◆ **Extracted records**
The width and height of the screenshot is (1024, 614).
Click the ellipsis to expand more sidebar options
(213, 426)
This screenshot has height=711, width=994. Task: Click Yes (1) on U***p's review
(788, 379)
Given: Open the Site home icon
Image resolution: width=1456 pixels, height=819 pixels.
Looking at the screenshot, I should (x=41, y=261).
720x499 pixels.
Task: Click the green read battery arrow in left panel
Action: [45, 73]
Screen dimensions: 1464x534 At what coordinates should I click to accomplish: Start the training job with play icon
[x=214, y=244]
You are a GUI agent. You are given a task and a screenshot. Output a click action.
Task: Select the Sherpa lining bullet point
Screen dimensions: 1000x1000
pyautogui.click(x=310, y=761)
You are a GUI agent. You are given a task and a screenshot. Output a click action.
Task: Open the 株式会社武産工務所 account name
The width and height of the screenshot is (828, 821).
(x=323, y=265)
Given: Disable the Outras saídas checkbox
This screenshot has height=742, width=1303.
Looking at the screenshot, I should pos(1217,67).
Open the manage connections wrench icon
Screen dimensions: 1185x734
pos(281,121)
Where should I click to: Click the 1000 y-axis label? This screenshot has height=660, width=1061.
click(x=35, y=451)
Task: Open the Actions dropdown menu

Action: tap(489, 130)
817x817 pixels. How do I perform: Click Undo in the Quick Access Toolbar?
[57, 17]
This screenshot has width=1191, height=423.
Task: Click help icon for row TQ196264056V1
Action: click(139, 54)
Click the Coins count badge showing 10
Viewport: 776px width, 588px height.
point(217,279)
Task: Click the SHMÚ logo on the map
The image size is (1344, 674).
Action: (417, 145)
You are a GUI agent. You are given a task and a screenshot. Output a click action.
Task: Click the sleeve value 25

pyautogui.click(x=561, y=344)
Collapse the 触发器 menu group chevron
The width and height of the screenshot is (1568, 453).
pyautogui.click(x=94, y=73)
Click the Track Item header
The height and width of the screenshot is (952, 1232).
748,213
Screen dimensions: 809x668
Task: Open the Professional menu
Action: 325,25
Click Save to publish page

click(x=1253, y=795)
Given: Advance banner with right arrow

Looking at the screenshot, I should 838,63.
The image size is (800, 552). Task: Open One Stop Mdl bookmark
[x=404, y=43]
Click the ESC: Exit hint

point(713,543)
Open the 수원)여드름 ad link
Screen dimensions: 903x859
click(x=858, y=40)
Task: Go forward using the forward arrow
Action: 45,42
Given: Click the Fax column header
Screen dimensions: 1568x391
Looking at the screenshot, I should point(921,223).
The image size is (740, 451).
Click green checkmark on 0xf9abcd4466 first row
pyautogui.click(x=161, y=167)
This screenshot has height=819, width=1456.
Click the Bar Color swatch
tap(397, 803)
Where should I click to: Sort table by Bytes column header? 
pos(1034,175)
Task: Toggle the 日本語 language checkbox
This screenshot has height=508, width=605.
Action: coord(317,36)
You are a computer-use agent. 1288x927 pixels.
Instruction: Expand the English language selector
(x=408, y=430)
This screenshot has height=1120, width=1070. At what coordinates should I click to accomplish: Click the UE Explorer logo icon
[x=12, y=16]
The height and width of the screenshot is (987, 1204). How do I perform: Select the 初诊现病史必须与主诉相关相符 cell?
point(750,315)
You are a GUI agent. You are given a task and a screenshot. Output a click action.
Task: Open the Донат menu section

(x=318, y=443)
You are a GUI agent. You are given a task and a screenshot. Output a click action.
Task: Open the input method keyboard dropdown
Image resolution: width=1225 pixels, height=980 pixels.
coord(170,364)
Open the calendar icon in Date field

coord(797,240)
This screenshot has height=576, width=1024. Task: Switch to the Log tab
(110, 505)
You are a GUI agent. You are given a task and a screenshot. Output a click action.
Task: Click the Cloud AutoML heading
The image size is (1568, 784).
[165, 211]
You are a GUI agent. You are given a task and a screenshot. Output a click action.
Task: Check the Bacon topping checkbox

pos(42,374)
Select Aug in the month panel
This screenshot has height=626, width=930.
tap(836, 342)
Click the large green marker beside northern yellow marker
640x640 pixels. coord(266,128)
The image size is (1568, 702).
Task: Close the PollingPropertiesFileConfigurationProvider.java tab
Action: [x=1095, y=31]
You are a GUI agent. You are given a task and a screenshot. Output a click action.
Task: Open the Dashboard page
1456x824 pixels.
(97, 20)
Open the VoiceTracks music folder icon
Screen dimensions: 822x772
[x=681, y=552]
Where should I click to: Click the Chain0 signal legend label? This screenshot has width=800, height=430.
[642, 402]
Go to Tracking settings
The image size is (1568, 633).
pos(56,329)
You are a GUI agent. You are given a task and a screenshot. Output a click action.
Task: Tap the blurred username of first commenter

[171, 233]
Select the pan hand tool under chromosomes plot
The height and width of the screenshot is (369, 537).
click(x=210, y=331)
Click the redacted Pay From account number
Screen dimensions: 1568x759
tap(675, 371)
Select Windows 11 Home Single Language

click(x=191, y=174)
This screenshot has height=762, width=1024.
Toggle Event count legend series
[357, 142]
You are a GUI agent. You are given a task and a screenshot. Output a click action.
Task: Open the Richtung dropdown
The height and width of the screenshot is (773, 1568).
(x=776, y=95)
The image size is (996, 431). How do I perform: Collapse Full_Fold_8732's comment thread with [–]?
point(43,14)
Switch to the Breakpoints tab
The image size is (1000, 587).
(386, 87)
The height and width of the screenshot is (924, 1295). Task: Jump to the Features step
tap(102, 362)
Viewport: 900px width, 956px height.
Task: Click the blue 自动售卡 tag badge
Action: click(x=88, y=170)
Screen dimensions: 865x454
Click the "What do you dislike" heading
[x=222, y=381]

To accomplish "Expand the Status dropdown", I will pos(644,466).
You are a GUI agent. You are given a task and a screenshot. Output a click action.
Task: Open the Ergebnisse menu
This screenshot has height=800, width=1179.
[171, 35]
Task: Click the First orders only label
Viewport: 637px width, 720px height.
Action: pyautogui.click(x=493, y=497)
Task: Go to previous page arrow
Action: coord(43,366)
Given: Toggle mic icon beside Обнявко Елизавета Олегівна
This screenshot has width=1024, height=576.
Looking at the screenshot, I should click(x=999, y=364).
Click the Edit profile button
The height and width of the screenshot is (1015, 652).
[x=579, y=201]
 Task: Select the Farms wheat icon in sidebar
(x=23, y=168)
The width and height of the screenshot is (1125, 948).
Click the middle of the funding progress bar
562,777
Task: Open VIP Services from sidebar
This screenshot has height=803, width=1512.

◆ **Job**
Which lines of the records above contain the string "resolution"? Return every such line in full.

◆ **Answer below**
Image resolution: width=1456 pixels, height=819 pixels.
Image resolution: width=1225 pixels, height=980 pixels.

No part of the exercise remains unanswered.